# Set exercise
Rewrite every item below as a numbered list, one line per entry, and leave out the blank lines.

# Material
---
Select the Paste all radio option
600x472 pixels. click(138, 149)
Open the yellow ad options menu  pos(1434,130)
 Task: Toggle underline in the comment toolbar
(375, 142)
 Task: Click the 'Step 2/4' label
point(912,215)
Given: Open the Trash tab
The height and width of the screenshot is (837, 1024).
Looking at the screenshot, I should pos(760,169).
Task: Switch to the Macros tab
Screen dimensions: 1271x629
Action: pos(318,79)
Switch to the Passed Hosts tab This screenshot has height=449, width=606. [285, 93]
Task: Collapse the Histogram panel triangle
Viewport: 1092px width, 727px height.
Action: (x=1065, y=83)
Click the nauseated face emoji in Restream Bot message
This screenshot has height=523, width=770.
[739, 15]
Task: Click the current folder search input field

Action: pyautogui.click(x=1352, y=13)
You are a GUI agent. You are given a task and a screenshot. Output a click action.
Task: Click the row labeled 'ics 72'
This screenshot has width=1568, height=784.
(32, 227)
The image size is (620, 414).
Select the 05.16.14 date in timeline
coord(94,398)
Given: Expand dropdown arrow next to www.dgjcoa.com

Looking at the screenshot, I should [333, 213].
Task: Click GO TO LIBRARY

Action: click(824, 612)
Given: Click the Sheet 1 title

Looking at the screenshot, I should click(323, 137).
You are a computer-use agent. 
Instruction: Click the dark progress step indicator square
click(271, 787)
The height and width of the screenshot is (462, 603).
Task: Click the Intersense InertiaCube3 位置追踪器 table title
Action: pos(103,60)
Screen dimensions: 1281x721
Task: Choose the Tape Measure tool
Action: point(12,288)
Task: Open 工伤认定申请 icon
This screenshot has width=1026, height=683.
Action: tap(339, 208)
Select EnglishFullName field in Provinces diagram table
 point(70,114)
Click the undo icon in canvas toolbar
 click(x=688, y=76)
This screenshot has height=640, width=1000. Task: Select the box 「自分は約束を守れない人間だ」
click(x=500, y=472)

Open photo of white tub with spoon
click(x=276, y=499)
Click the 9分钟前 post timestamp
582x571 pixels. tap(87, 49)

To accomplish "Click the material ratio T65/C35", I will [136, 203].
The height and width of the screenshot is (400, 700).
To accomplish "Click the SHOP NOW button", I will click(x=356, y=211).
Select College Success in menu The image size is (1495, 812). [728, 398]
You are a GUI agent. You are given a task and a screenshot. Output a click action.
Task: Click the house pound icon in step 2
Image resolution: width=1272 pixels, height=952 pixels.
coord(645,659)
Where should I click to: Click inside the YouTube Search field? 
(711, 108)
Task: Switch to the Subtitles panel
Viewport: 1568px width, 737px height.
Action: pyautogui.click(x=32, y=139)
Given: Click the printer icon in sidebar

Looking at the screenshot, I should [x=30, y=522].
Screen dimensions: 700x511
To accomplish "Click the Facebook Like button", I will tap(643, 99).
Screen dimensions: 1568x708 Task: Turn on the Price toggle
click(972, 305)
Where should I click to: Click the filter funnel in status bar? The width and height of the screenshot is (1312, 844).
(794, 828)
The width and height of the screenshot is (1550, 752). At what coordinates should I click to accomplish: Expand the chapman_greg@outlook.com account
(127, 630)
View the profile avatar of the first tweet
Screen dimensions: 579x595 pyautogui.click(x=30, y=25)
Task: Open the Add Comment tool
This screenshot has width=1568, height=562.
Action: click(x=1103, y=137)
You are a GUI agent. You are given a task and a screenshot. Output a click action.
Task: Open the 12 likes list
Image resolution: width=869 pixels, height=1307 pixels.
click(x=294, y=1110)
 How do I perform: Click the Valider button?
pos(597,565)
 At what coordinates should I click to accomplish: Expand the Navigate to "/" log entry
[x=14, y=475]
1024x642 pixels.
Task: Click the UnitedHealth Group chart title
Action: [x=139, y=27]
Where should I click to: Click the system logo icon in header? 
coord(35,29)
---
# Reply
1. Select the Paste all radio option
2. 600x472 pixels. click(138, 149)
3. Open the yellow ad options menu  pos(1434,130)
4.  Task: Toggle underline in the comment toolbar
5. (375, 142)
6.  Task: Click the 'Step 2/4' label
7. point(912,215)
8. Given: Open the Trash tab
9. The height and width of the screenshot is (837, 1024).
10. Looking at the screenshot, I should pos(760,169).
11. Task: Switch to the Macros tab
12. Screen dimensions: 1271x629
13. Action: pos(318,79)
14. Switch to the Passed Hosts tab This screenshot has height=449, width=606. [285, 93]
15. Task: Collapse the Histogram panel triangle
16. Viewport: 1092px width, 727px height.
17. Action: (x=1065, y=83)
18. Click the nauseated face emoji in Restream Bot message
19. This screenshot has height=523, width=770.
20. [739, 15]
21. Task: Click the current folder search input field
22. Action: pyautogui.click(x=1352, y=13)
23. You are a GUI agent. You are given a task and a screenshot. Output a click action.
24. Task: Click the row labeled 'ics 72'
25. This screenshot has width=1568, height=784.
26. (32, 227)
27. The image size is (620, 414).
28. Select the 05.16.14 date in timeline
29. coord(94,398)
30. Given: Expand dropdown arrow next to www.dgjcoa.com
31. Looking at the screenshot, I should [333, 213].
32. Task: Click GO TO LIBRARY
33. Action: click(824, 612)
34. Given: Click the Sheet 1 title
35. Looking at the screenshot, I should click(323, 137).
36. You are a computer-use agent. 
37. Instruction: Click the dark progress step indicator square
38. click(271, 787)
39. The height and width of the screenshot is (462, 603).
40. Task: Click the Intersense InertiaCube3 位置追踪器 table title
41. Action: pos(103,60)
42. Screen dimensions: 1281x721
43. Task: Choose the Tape Measure tool
44. Action: point(12,288)
45. Task: Open 工伤认定申请 icon
46. This screenshot has width=1026, height=683.
47. Action: tap(339, 208)
48. Select EnglishFullName field in Provinces diagram table
49.  point(70,114)
50. Click the undo icon in canvas toolbar
51.  click(x=688, y=76)
52. This screenshot has height=640, width=1000. Task: Select the box 「自分は約束を守れない人間だ」
53. click(x=500, y=472)
54. Open photo of white tub with spoon
55. click(x=276, y=499)
56. Click the 9分钟前 post timestamp
57. 582x571 pixels. tap(87, 49)
58. To accomplish "Click the material ratio T65/C35", I will [136, 203].
59. The height and width of the screenshot is (400, 700).
60. To accomplish "Click the SHOP NOW button", I will click(x=356, y=211).
61. Select College Success in menu The image size is (1495, 812). [728, 398]
62. You are a GUI agent. You are given a task and a screenshot. Output a click action.
63. Task: Click the house pound icon in step 2
64. Image resolution: width=1272 pixels, height=952 pixels.
65. coord(645,659)
66. Where should I click to: Click inside the YouTube Search field? 
67. (711, 108)
68. Task: Switch to the Subtitles panel
69. Viewport: 1568px width, 737px height.
70. Action: pyautogui.click(x=32, y=139)
71. Given: Click the printer icon in sidebar
72. Looking at the screenshot, I should [x=30, y=522].
73. Screen dimensions: 700x511
74. To accomplish "Click the Facebook Like button", I will tap(643, 99).
75. Screen dimensions: 1568x708 Task: Turn on the Price toggle
76. click(972, 305)
77. Where should I click to: Click the filter funnel in status bar? The width and height of the screenshot is (1312, 844).
78. (794, 828)
79. The width and height of the screenshot is (1550, 752). At what coordinates should I click to accomplish: Expand the chapman_greg@outlook.com account
80. (127, 630)
81. View the profile avatar of the first tweet
82. Screen dimensions: 579x595 pyautogui.click(x=30, y=25)
83. Task: Open the Add Comment tool
84. This screenshot has width=1568, height=562.
85. Action: click(x=1103, y=137)
86. You are a GUI agent. You are given a task and a screenshot. Output a click action.
87. Task: Open the 12 likes list
88. Image resolution: width=869 pixels, height=1307 pixels.
89. click(x=294, y=1110)
90.  How do I perform: Click the Valider button?
91. pos(597,565)
92.  At what coordinates should I click to accomplish: Expand the Navigate to "/" log entry
93. [x=14, y=475]
94. 1024x642 pixels.
95. Task: Click the UnitedHealth Group chart title
96. Action: [x=139, y=27]
97. Where should I click to: Click the system logo icon in header? 
98. coord(35,29)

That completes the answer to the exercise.